»»
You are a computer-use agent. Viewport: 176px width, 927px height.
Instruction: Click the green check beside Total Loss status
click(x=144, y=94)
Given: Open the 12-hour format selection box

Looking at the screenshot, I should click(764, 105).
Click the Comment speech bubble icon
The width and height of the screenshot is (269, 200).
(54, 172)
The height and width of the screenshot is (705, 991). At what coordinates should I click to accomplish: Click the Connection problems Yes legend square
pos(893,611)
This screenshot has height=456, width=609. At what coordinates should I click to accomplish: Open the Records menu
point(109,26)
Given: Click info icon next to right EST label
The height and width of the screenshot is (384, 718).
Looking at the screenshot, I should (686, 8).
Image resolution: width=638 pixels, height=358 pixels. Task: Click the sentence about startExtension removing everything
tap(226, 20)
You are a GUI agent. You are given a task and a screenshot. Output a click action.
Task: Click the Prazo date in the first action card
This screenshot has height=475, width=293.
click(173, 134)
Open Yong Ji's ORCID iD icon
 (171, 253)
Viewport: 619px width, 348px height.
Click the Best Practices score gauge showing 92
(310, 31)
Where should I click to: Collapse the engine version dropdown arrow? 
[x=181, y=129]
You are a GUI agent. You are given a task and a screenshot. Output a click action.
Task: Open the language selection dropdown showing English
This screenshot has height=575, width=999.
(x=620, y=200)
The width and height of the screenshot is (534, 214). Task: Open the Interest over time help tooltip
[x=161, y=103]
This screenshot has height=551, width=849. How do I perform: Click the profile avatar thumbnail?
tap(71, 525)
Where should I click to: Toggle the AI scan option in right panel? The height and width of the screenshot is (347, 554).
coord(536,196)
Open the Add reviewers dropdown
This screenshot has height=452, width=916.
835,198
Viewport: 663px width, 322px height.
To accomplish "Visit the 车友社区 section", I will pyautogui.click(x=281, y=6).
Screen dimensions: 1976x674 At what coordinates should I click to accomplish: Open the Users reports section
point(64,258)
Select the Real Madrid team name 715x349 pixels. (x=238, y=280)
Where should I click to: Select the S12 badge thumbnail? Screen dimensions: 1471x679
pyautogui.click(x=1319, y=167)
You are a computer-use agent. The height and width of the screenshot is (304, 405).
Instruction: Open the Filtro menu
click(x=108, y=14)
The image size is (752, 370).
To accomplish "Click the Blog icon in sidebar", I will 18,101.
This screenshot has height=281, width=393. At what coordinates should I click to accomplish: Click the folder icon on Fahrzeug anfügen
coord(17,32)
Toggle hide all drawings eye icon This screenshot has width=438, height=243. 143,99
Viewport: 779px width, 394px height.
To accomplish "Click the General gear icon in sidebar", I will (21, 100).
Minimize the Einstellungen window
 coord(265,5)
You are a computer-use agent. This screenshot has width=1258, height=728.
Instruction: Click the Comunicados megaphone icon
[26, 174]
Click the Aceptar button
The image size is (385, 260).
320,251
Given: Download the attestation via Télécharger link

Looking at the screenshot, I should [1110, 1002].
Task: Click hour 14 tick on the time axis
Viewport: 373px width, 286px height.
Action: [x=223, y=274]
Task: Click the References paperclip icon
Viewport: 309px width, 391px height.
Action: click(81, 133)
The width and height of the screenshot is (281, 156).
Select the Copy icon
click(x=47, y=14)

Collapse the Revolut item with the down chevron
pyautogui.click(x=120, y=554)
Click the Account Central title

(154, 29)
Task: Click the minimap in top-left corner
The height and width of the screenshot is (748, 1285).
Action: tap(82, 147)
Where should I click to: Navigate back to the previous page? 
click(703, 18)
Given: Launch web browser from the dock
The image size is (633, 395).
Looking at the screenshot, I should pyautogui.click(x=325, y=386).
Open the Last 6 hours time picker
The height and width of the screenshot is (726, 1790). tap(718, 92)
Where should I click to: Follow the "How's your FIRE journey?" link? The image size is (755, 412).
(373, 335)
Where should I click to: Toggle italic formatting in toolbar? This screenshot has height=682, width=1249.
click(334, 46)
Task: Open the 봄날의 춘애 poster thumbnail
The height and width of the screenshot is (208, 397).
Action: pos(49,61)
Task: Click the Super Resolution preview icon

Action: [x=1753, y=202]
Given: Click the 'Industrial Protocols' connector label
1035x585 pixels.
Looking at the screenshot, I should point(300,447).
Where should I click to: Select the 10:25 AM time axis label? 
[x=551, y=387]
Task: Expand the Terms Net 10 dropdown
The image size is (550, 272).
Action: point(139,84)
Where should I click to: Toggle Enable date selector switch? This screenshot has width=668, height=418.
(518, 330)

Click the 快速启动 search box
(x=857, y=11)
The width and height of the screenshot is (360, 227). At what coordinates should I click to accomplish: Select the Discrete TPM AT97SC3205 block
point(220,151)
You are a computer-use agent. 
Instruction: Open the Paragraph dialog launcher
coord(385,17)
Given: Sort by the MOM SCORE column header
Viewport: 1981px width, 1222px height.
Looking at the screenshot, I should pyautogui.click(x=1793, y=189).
««
## [Short task]
Please arrange the material in the stretch from the line containing "Viewport: 663px width, 322px height." through the line containing "Select the Real" as a two-column CSV headed instruction and response. Each row should hold one text with its answer, each in a single quoted field with line breaks replaced by spaces.

## [Solution to the exercise]
instruction,response
"Viewport: 663px width, 322px height. To accomplish ""Visit the 车友社区 section"",","I will pyautogui.click(x=281, y=6)."
"Screen dimensions: 1976x674 At what coordinates should I click to accomplish: Open the Users reports section","point(64,258)"
"Select the Real Madrid team name 715x349 pixels.","(x=238, y=280)"